Welcome, Everyone!
I have decided to re-read a book that I recommended. It has turned out to be a very timely choice for me, for a lot of reasons. I am hoping very sincerely that there are others on this site with knowledge of the book, or with the time and curiosity to take it up, so that this discussion may bear fruit.
Godel, Escher, Bach; an Eternal Golden Braid by Douglas Hofstadter.
(is there a way to type umluauts in Pdnls? please tell me if there is...)
THINQon has been a wakeup call for me. I have been dormantly slogging through simple work for years without much contact with other seekers of truth. This has been bad for my attitude, and I want to heartily apologize for my display of that. I have been too critical of Academics; too dismissive of their true worth. This is my own fault for not excelling at school and I know it. Picking up this work of genius again has put me in my place! Hofstadter has run circles around me; he is fluent in many languages and has succeeded in most of the fields of intellectual inquiry that have ever appealed to me at all. I stand in awe of his accomplishments.
This book is simultaneously light and heavy, easy and hard. To attempt to say what it is about is a Sysyphian task of sorts; the sheer breadth of it, for all it's unity of focus, has defied summary by reviewers since it's inception. Hofstadter himself, when the book was re-released in 1999, undertook to summarize it in his preface. It runs to 23 pages! It is with some amusement that I note that this act of self-reference, this lossy isomorphism of the work in total, is itself a strange loop of just the sort which this book is about.

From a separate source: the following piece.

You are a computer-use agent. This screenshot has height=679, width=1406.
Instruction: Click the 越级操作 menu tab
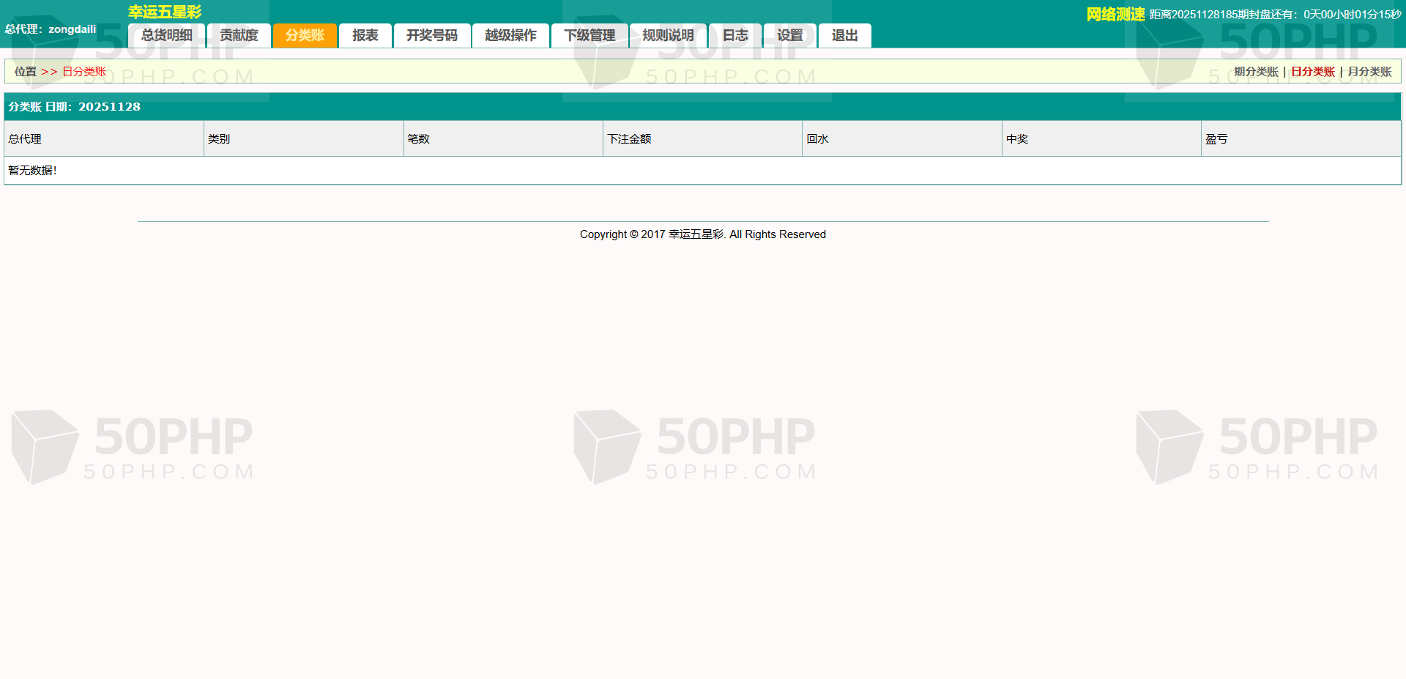tap(510, 35)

I have branched this topic off of a thread about the question 'Is God a Mathematician...' This is partly because I recommended the book to everyone there; also partly because I made an assertion about the nature of formal systems in that thread which was apparently misunderstood. But mostly because it approaches that very question more closely than any other way of looking that I have found in all my searchings of the halls of knowing.
In truth, the question of God has no bearing whatever on the content of the book (or the thread I just referenced, incidentally). Hofstadter is an Academic of such calibre that he is above making such divisive claims. This book is a reach at a star no less distant. This book is a brilliant foray into the nature of consciousness by way of self-reference.
So today, I put out the call: Any who have read this book, I invite you to come here and share your experience of it. Any person with an interest in the fields of Mathematics, computer programming, artificial intelligence, or the study of symbol and meaning generally, I hope you will take my recommendation and purchase and consume this lively book! I can safely guarantee that there is no other book of similar content ever written(though if I'm wrong, I hope someone will tell me so!) This book is easy to read, for all it's very difficult content, and I heartily recommend it to young persons as much as everyone else.
I will be reading the book again as I go. I am hoping that the subject matter of our thread follows the chronology of the book to some extent. This is no rule, of course; feel free to write whatever you wish about it and in whatever order.
Isomorphism and translation are themes and subjects of the book. This is why I have included every foreign language translation I could find in the 'books referenced'. Any who have read it will understand!
Against that last intimidating statement, I want to balance this caveat: This book is so easy that anyone can read it. I think everyone should, particularly those in High School. Avoid the trouble I caused myself by finding fascination early.